Ce soir, j’étais sur le front
Vous qui me lisez, vous savez que je suis une journaliste de terrain. Rester au chaud derrière un écran n’est pas (vraiment) mon truc. Alors ce soir, après avoir lu des tweets de Sam Forey, actuellement aux abords de Tahrir (rues Mansour et Mohamed Mahmoud), j’ai eu moi aussi envie de braver l’interdit. De tenter le tout pour le tout afin de vous rapporter un reportage et faire mon travail comme seul un journaliste consciencieux s’y emploie.
21H50
Nous sommes samedi, j’ai faim et pas très envie de cuisiner, ni d’aller au resto. Je vais donc commander le dîner. Mais pas me faire livrer. Je suis restée toute la journée au chaud et là, mon instinct de reporter prend le dessus. Depuis plusieurs jours les médias ne cessent de parler d’une menace terrible qui nous concerne tous. Le froid. Du matin au soir, ils causent de la météo. Truc de fou, il fait froid en hiver ! Apparemment, seuls les plus vaillants osent affronter ce terrible ennemi. J’appelle le resto. “On vous livre ou c’est à emporter ?” N’écoutant que mon courage je réponds : “J’hésite…Mais je vais passer.” “Ok, c’est prêt dans dix minutes.” C’est décidé, peu importe le risque, je vais sortir.
Tenue de combat
Avant d’aller sur le terrain, il faut opter pour la tenue adéquate. Pas envie de me changer donc je garde mon legging, mon tee-shirt, mon gilet et met par dessus la jolie djellaba d’hiver à capuche que l’on m’a offert (oui, je suis une Arabe), un bonnet, un manteau à capuche (trois épaisseurs sur la tête, mieux qu’une femme voilée), une écharpe, des baskets montantes. (Non, je n’ai pas de photo, désolée). J’ouvre la porte de mon appartement. Première claque. En bas de mon immeuble, je retiens mon souffle avant d’ouvrir la porte d’entrée. J’ai le coeur qui bat.

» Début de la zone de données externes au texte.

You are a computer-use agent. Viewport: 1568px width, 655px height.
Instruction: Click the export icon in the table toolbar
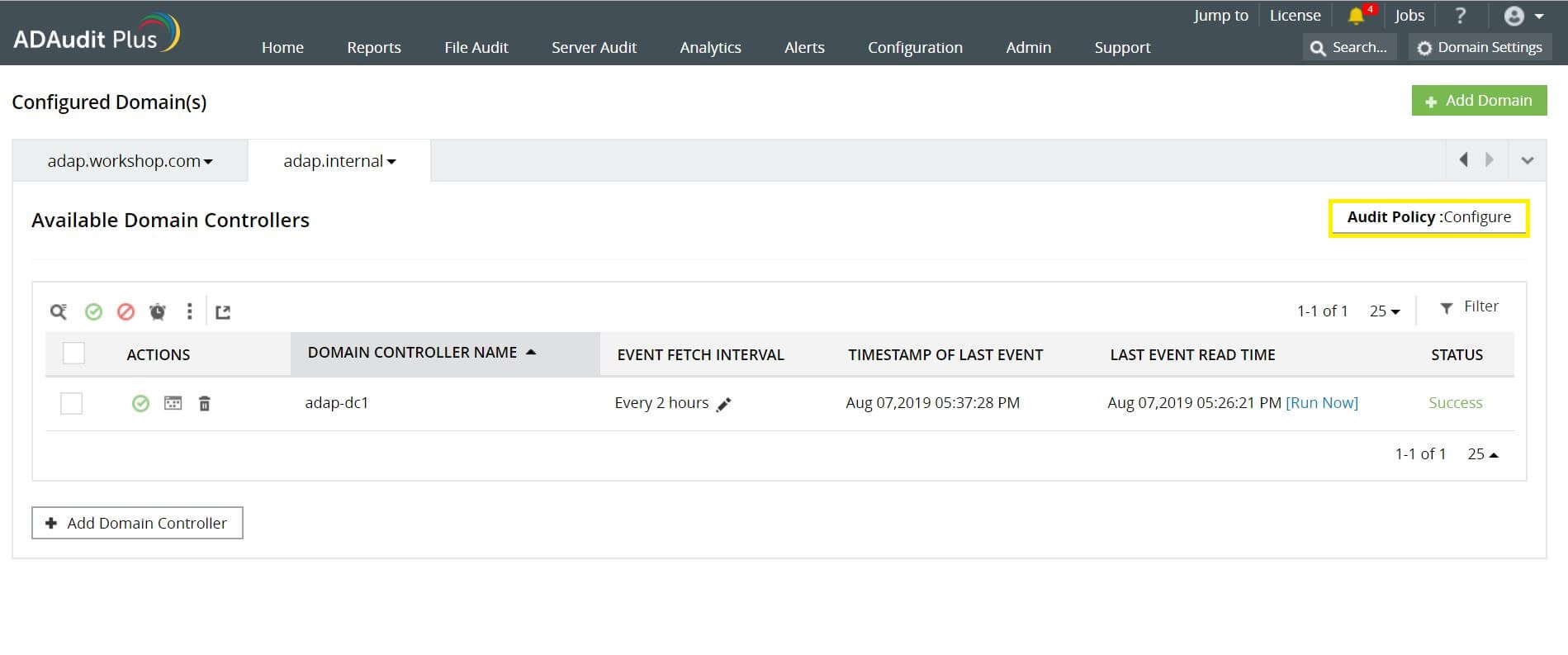pyautogui.click(x=223, y=311)
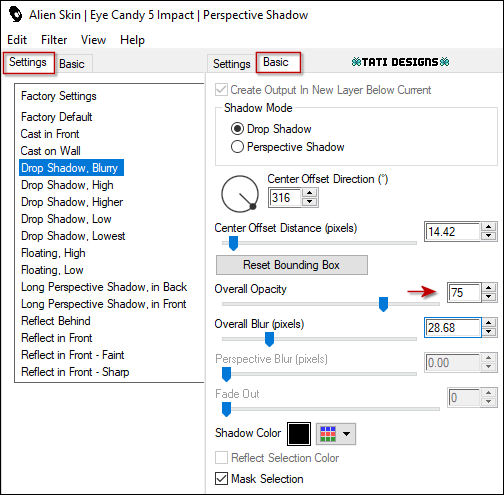
Task: Click the Alien Skin app logo icon
Action: (x=15, y=15)
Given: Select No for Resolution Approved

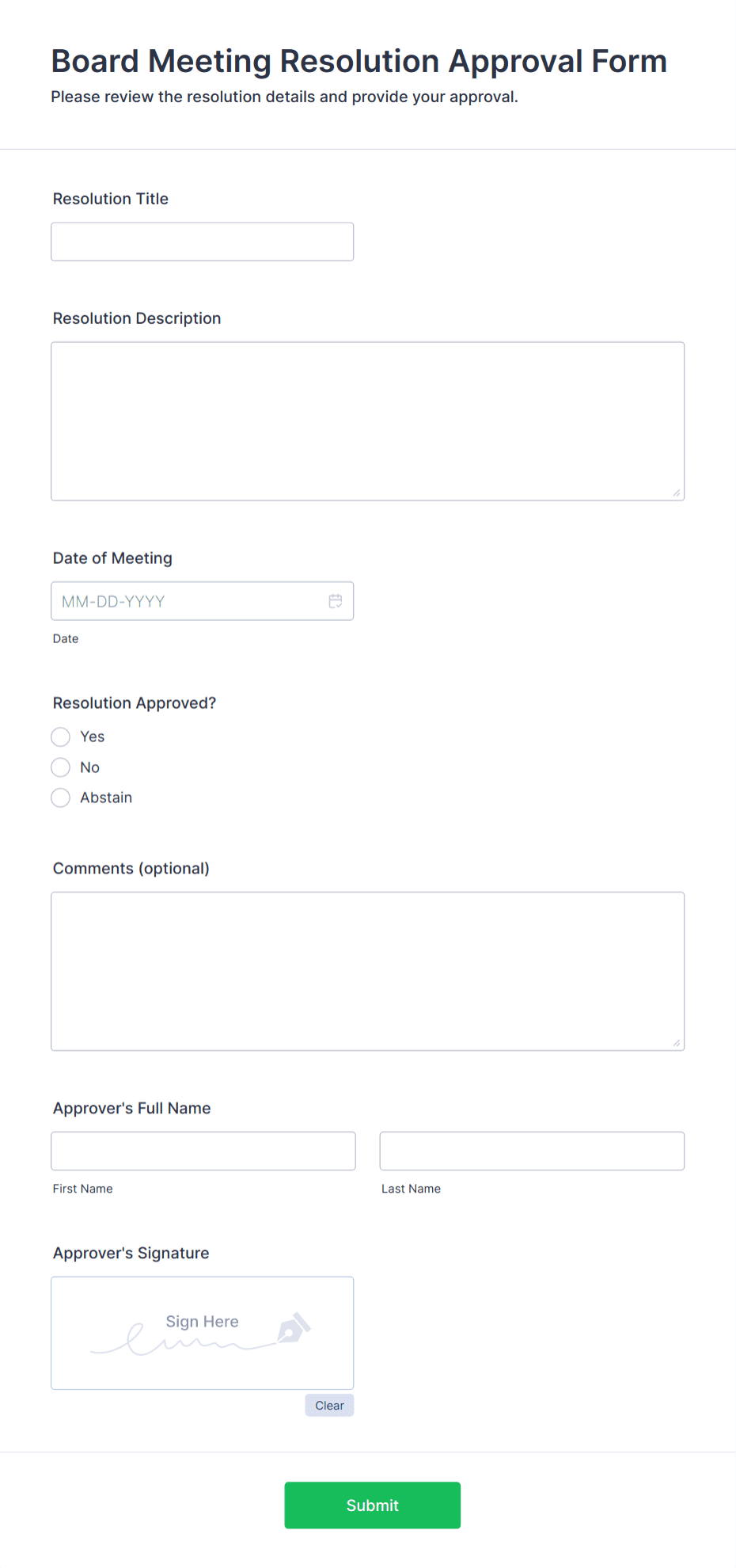Looking at the screenshot, I should tap(60, 767).
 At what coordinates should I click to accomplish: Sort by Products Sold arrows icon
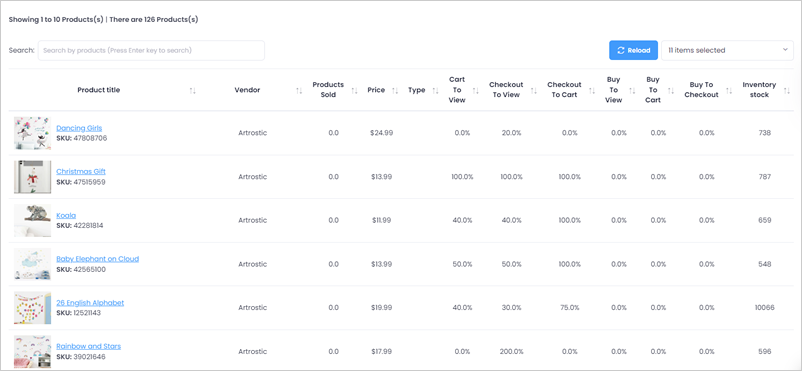click(354, 91)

Prise de risques considérable
Paris. 22H. -4°C. J’avance d’un pas sûr. Les rues sont plus désertes que d’habitude. Les gens doivent avoir peur. Puis je croise une femme. Elle promène son chien. Elle me regarde d’un air qui semble dire : “Qu’est-ce que vous faites-là ?!” (ou “Comment osez vous sortir habillée comme ça ?!) Je continue d’avancer. Personne ne peut m’arrêter. Même pas l’air glacial qui pique mes joues. Peu de voitures. Quelques mètres plus loin, des cris. Des enfants jouent dans une cour d’école. Une kermesse ?! Ne me demandez pas ce qu’ils font là, je ne sais pas. J’arrive devant la mosquée. J’y vois de la lumière. Doivent être en train de préparer quelque chose. Je continue et croise un homme. Il est Noir. Grelotte. Je pense à Nicolas Sarkozy, qui lui aurait sûrement dit : “Ca doit changer du pays quand il fait -8°C.” J’arrive devant le resto.
Quelques minutes de répit
La restauratrice m’accueille avec un grand sourire. Comme si elle n’avait vu personne depuis très longtemps. “Vous avez eu du monde ce soir ?” “Non, uniquement des commandes à livrer, il fait froid”, me répond-elle. Encore une preuve, s’il en fallait une, que je n’ai peur de rien, même pas de l’ennemi principal de l’Europe en ce moment, celui qui fait la Une des journaux et à qui Elise Lucet, Laurence Ferrari et consorts consacrent la quasi-intégralité de leur journal.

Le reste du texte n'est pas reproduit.